Toronto Economic Summit

US Department of State Bulletin, August, 1988

ENVIRONMENT

31. We agree that the protection and enhancement of the environment is essential. The report of the World Commission on Environment and Development has stressed that environmental considerations must be integrated into all areas of economic policy-making if the globe is to continue to support humankind. We endorse the concept of sustainable development.

32. Threats to the environment recognize no boundaries. Their urgent nature requires strengthened international cooperation among all countlies. Significant progress has been achieved in a number of environmental areas, The Montreal Protocol on Substances that Deplete the Ozone Layer is a milestone. All countries are encouraged to sign and ratify it.

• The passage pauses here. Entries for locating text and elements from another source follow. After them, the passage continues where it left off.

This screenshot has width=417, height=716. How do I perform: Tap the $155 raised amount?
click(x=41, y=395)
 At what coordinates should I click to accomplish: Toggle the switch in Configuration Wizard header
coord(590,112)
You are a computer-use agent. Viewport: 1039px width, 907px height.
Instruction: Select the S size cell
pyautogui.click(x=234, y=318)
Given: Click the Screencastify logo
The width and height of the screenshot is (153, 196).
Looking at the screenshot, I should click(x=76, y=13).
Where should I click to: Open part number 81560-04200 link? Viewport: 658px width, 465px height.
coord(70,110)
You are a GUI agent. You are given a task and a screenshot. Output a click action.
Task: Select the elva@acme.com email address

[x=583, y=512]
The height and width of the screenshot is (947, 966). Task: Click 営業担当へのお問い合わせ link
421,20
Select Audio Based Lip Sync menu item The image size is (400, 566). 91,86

33. Further action is needed. Global climate change; air, sea, and fresh water pollution; acid rain; hazardous substances; deforestation; and endangered species require priority attention. It is, therefore, timely that negotiations on a protocol on emissions of nitrogen oxides within the framework of the Geneva Convention on Long-range Transboundary Air Pollution be pursued energetically. The efforts of the United Nations Environment Program (UNEP) for an agreement on the transfrontier shipment of hazardous wastes should also be encouraged as well as the establishment of an inter-governmental panel on global climate change under the auspices of UNEP and the World Meteorological Organization (WMO). We also recognize the potential impact of agriculture on the environment, whether negative through over-intensive use of resources or positive in preventing desertification. We welcome the Conference on the Changing Environment to be held in Toronto next week.

FUTURE SUMMITS

34. We, the Heads of State or Government, and the representatives of the European Community, believe that the Economic Summits have strengthened the ties of solidarity, both political and economic, that exist between our countries and that thereby they have helped to sustain the values of democracy that underlie our economic and political systems. Our annual meetings have provided the principal opportunity each year for the governments of the major industrialized countries to reflect, in an informal and flexible manner, upon their common responsibility for the progress of the world economy and to resolve how that responsibility should have practical manifestation in the years ahead. We believe that the mutual understanding engendered in our meetings has benefitted both our own countries and the wider world community. We believe, too, that the opportunities afforded by our meetings are becoming even more valuable in today's world of inereasing interdependence and inereasing technological change. We have therefore agreed to institute a further cycle of Summits by accepting the invitation of the President of the French Republic to meet in France, July 14-16, 1989.

OTHER ISSUES

Human Frontier Science Program

1. We note the successful conclusion of Japan's feasibility study on the Human Frontier Science Program and are grateful for the opportunities our scientists were given to contribute to the study, We look forward to the Japanese Government's proposal for the implementation of the program in the near future.